Nalva Araújo



















Um casal, recém-casados mudou-se para um bairro muito tranqüilo.
Na primeira manhã que passavam na casa, enquanto tomavam café, a mulher reparou através da janela em uma vizinha que pendurava lençóis no varal e comentou com o marido:

- Que lençóis sujos ela está pendurando no varal!
Está precisando de um sabão novo.
Se eu tivesse intimidade perguntaria se ela quer que eu a ensine a lavar as roupas!
O marido observou calado.
Alguns dias depois, novamente, durante o café da manhã, a vizinha pendurava lençóis no varal e a mulher comentou com o marido:

- Nossa vizinha continua pendurando os lençóis sujos!
Se eu tivesse intimidade perguntaria se ela quer que eu a ensine a lavar as roupas!
E assim, a cada dois ou três dias, a mulher repetia seu discurso, enquanto a vizinha pendurava suas roupas no varal.
Passado um mês a mulher se surpreendeu ao ver os lençóis muito brancos sendo estendidos e, empolgada, foi dizer ao marido:

- Veja, ela aprendeu a lavar as roupas, Será que a outra vizinha ensinou?
O marido calmamente respondeu:
- Não, hoje eu levantei mais cedo e lavei os vidros da nossa janela!
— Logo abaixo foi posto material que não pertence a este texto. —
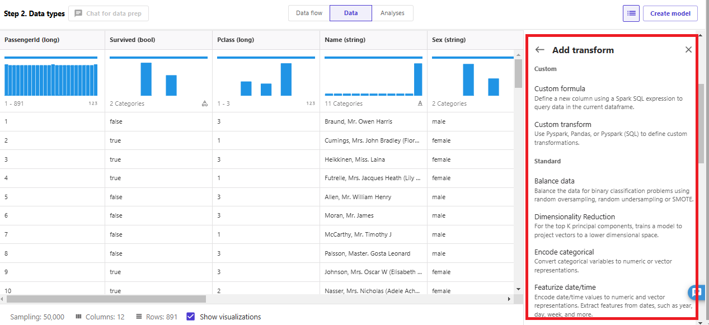This screenshot has height=325, width=709.
Task: Select the Data tab
Action: click(x=351, y=13)
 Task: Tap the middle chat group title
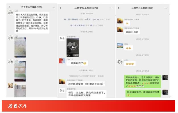pyautogui.click(x=86, y=8)
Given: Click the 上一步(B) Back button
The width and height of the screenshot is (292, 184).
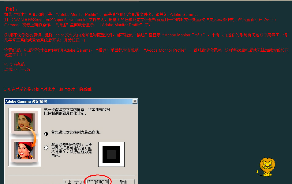Looking at the screenshot, I should [x=74, y=182].
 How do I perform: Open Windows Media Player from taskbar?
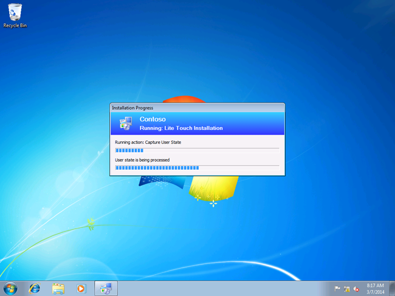coord(81,288)
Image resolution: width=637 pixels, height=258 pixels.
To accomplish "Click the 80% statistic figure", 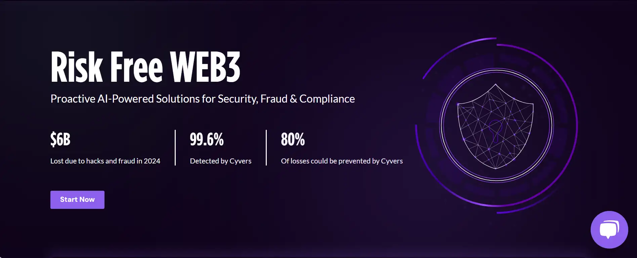I will (293, 139).
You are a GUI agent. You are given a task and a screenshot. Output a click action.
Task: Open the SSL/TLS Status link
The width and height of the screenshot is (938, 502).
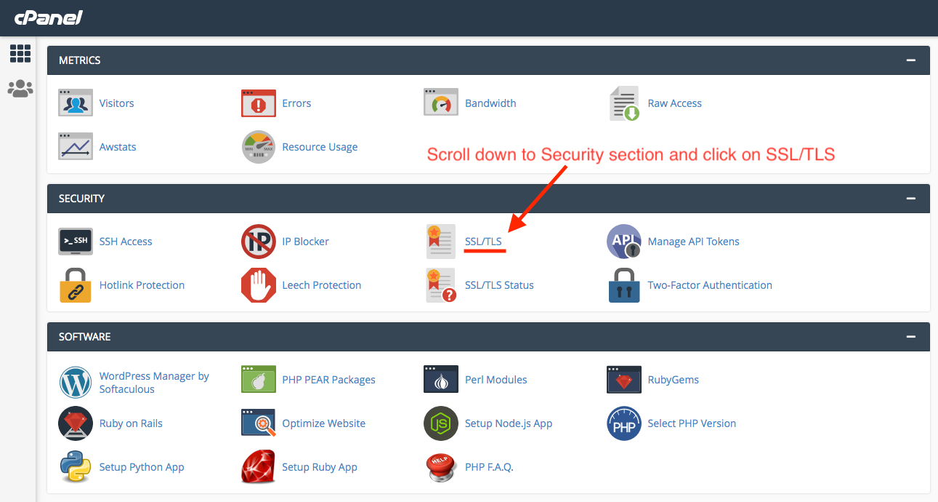point(499,285)
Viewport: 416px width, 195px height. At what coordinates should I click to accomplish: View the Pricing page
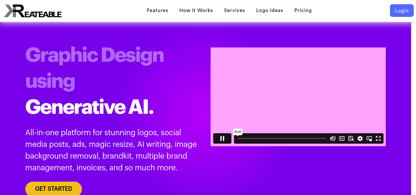point(303,10)
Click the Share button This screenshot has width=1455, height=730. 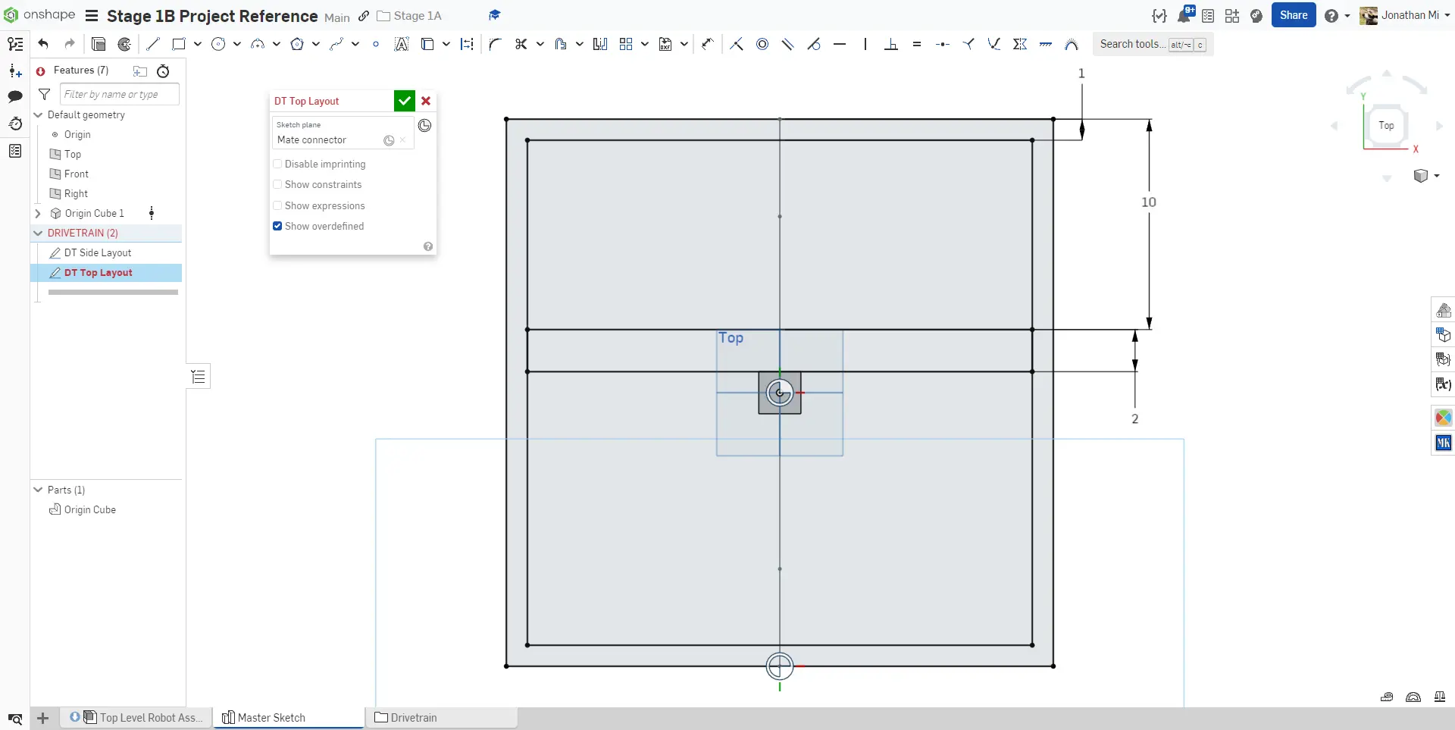click(x=1293, y=15)
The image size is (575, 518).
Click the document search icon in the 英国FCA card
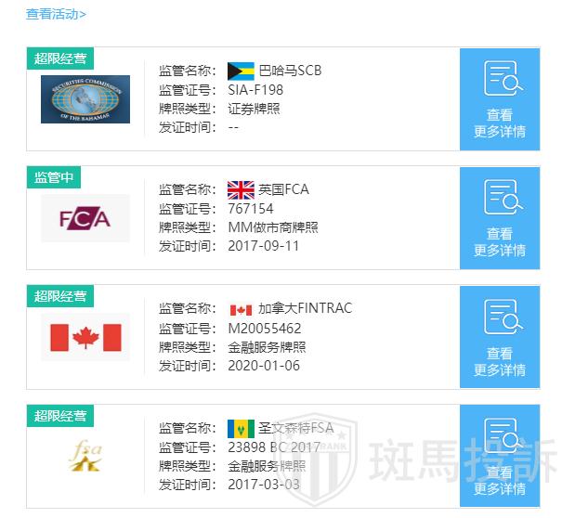pos(500,198)
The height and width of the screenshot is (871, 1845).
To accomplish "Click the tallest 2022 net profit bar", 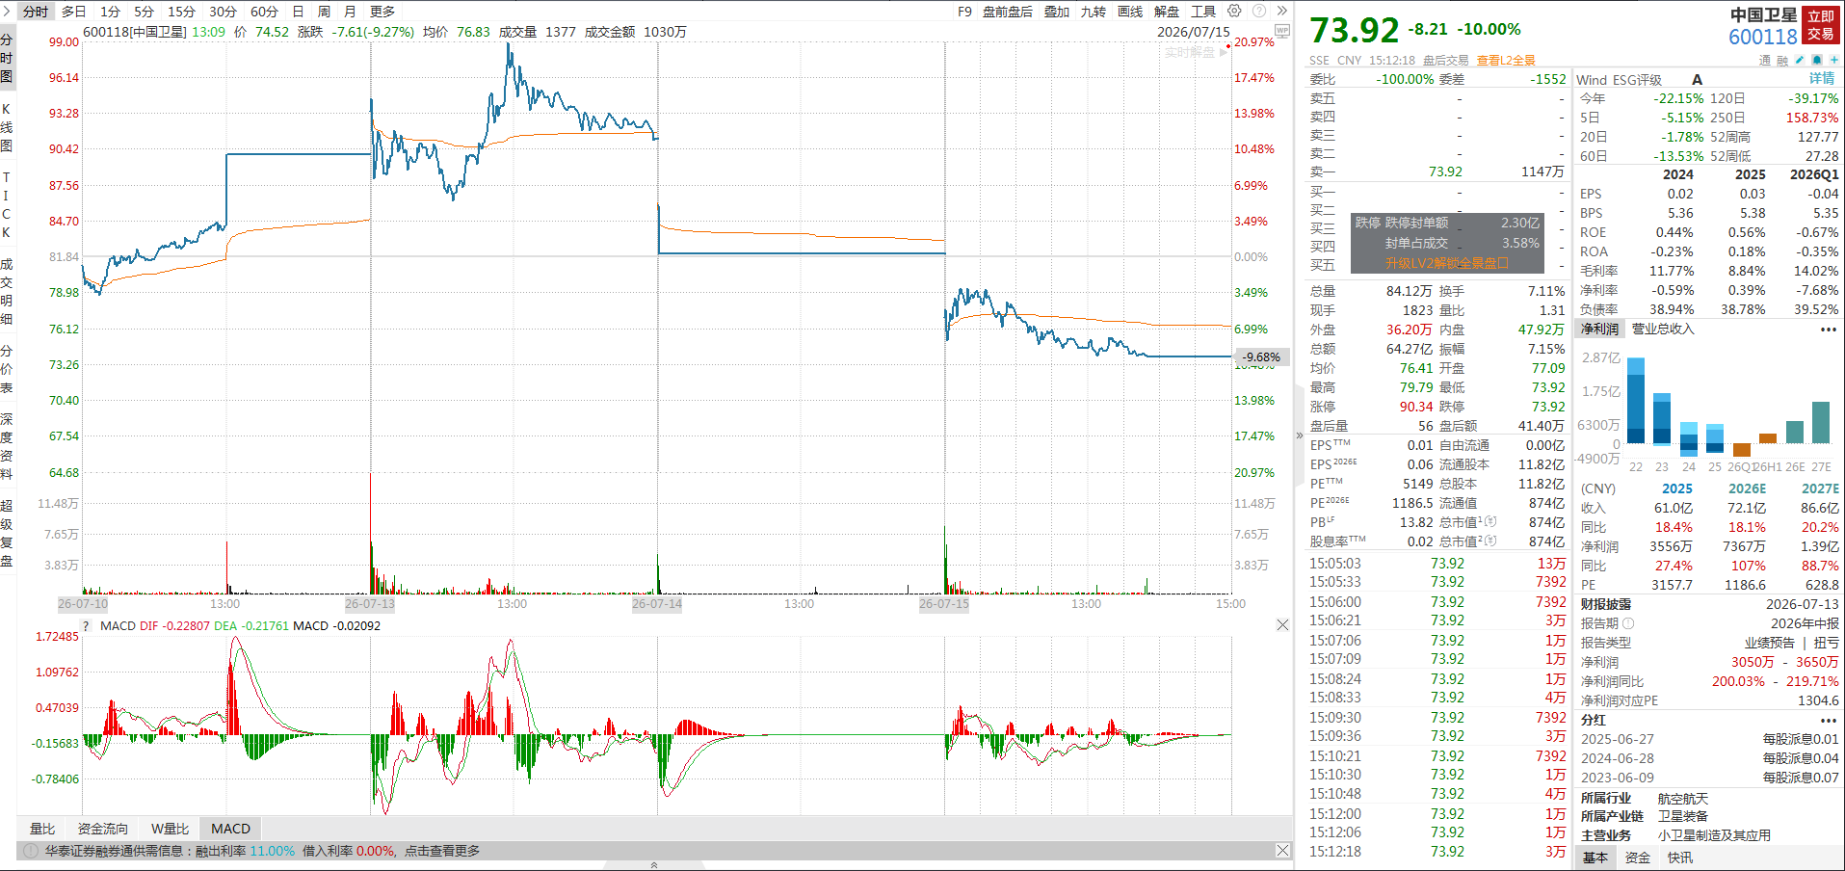I will point(1635,401).
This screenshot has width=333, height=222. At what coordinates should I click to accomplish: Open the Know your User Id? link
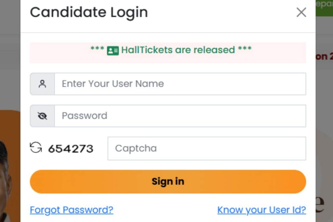262,210
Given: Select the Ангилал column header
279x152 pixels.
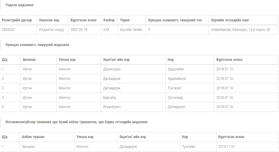Looking at the screenshot, I should 29,60.

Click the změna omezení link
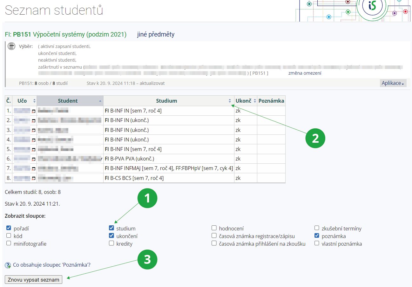305,73
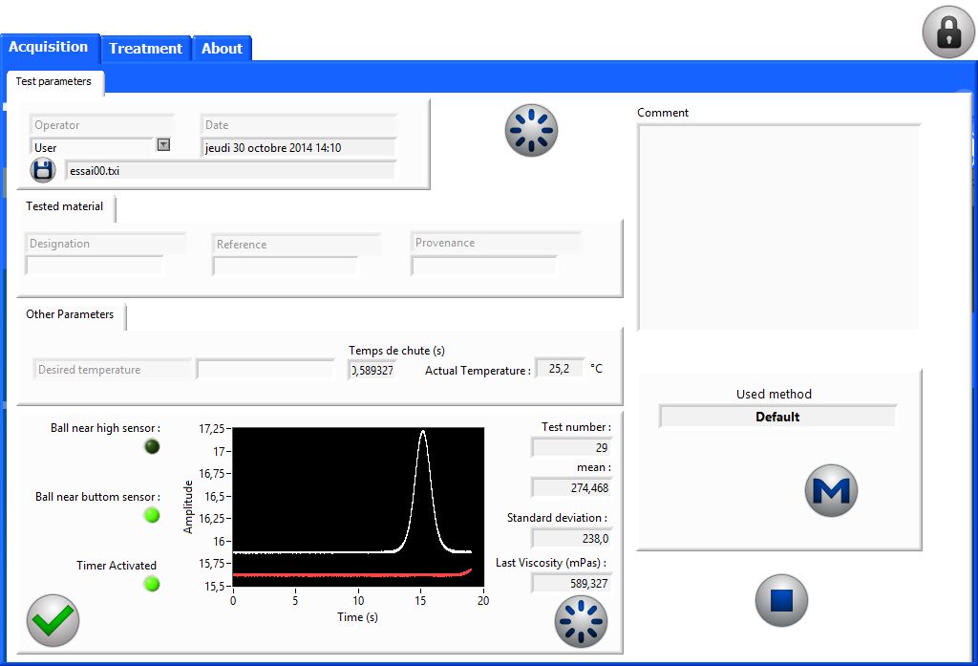Toggle the Ball near buttom sensor LED
978x666 pixels.
pos(151,515)
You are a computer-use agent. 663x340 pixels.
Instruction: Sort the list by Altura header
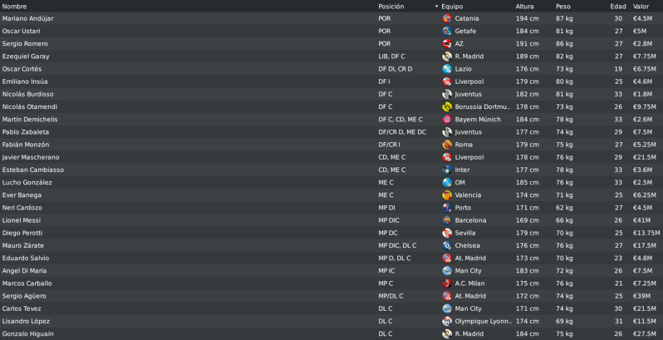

E assim é: tudo depende da janela através da qual observamos os fatos.
Antes de criticar, verifique seus próprios defeitos e limitações.
Devemos olhar, antes de tudo, para nossa própria casa, para dentro de nós mesmos. Lave sua vidraça.
Abra sua janela.

(desconheço o autor)

Exatamente assim que acontece,geralmente  as pessoas que vivem olhando os defeitos e os erros dos outros,não tem tempo para corrigir e perceber os seus próprios.